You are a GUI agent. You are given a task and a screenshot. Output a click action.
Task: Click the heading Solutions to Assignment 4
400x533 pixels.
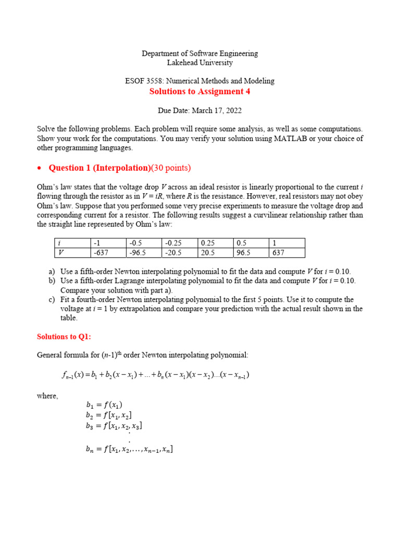coord(200,92)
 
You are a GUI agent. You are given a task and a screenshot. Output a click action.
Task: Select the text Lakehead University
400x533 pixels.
coord(200,63)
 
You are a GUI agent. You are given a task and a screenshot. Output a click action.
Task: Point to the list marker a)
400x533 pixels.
coord(51,272)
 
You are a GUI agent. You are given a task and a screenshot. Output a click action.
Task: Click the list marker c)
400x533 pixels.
coord(51,300)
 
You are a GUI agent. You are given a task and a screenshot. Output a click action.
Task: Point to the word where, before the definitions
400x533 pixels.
coord(47,396)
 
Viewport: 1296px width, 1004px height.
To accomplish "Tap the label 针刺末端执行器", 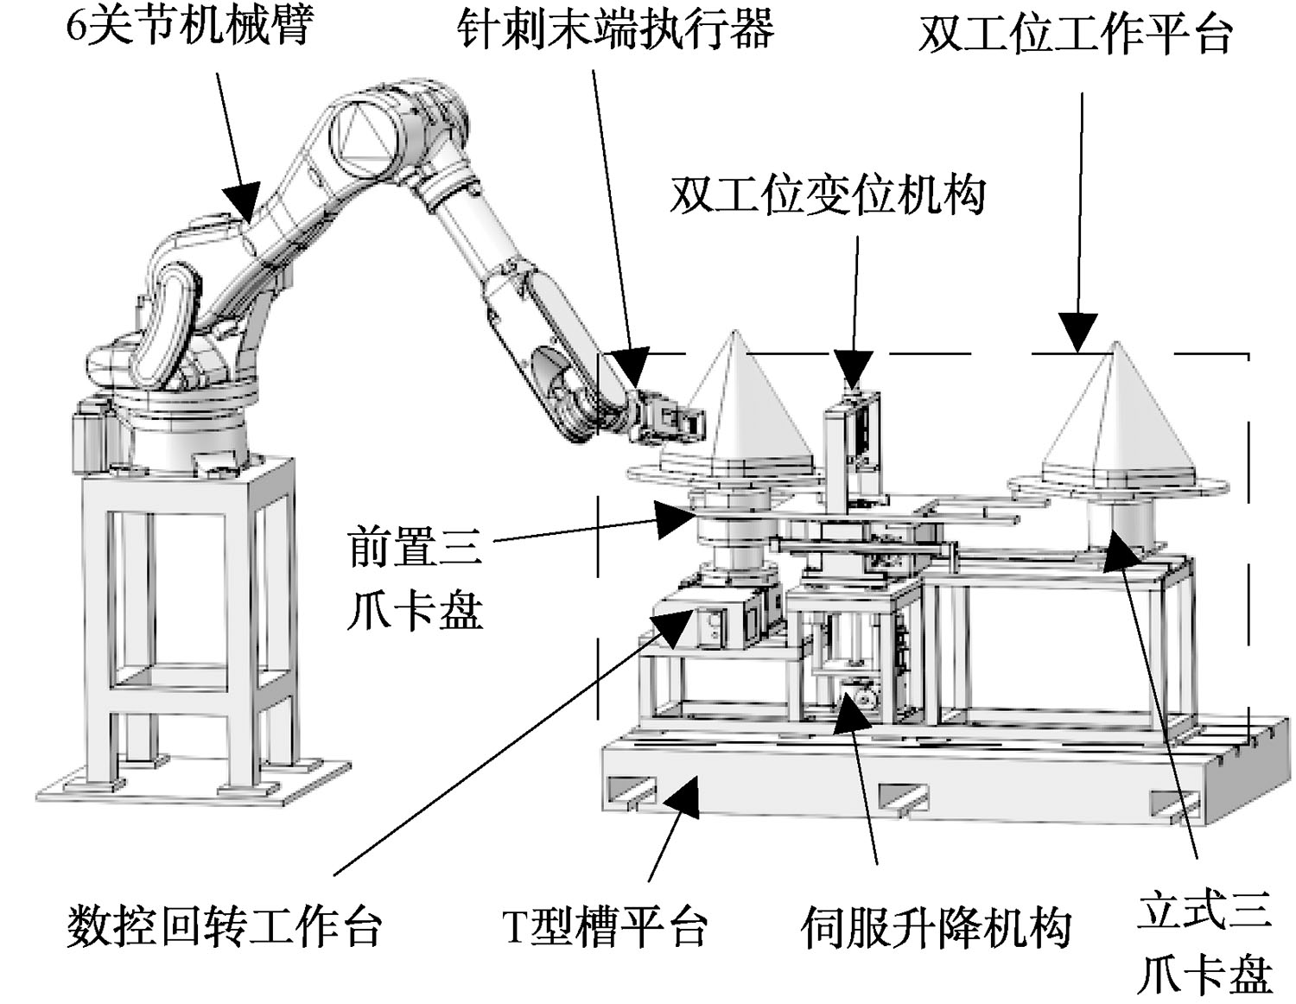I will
• • • •
Written instruction. Copy the records word for word, from the start through the line containing "coord(200,63)", and leave out the pictures.

Output for this task.
You are a GUI agent. You are given a task and a screenshot. Output a click action.
Task: Click the heading Solutions to Assignment 4
400x533 pixels.
coord(200,92)
 
You are a GUI agent. You are given a task and a screenshot. Output a click action.
Task: Select the text Lakehead University
400x533 pixels.
coord(200,63)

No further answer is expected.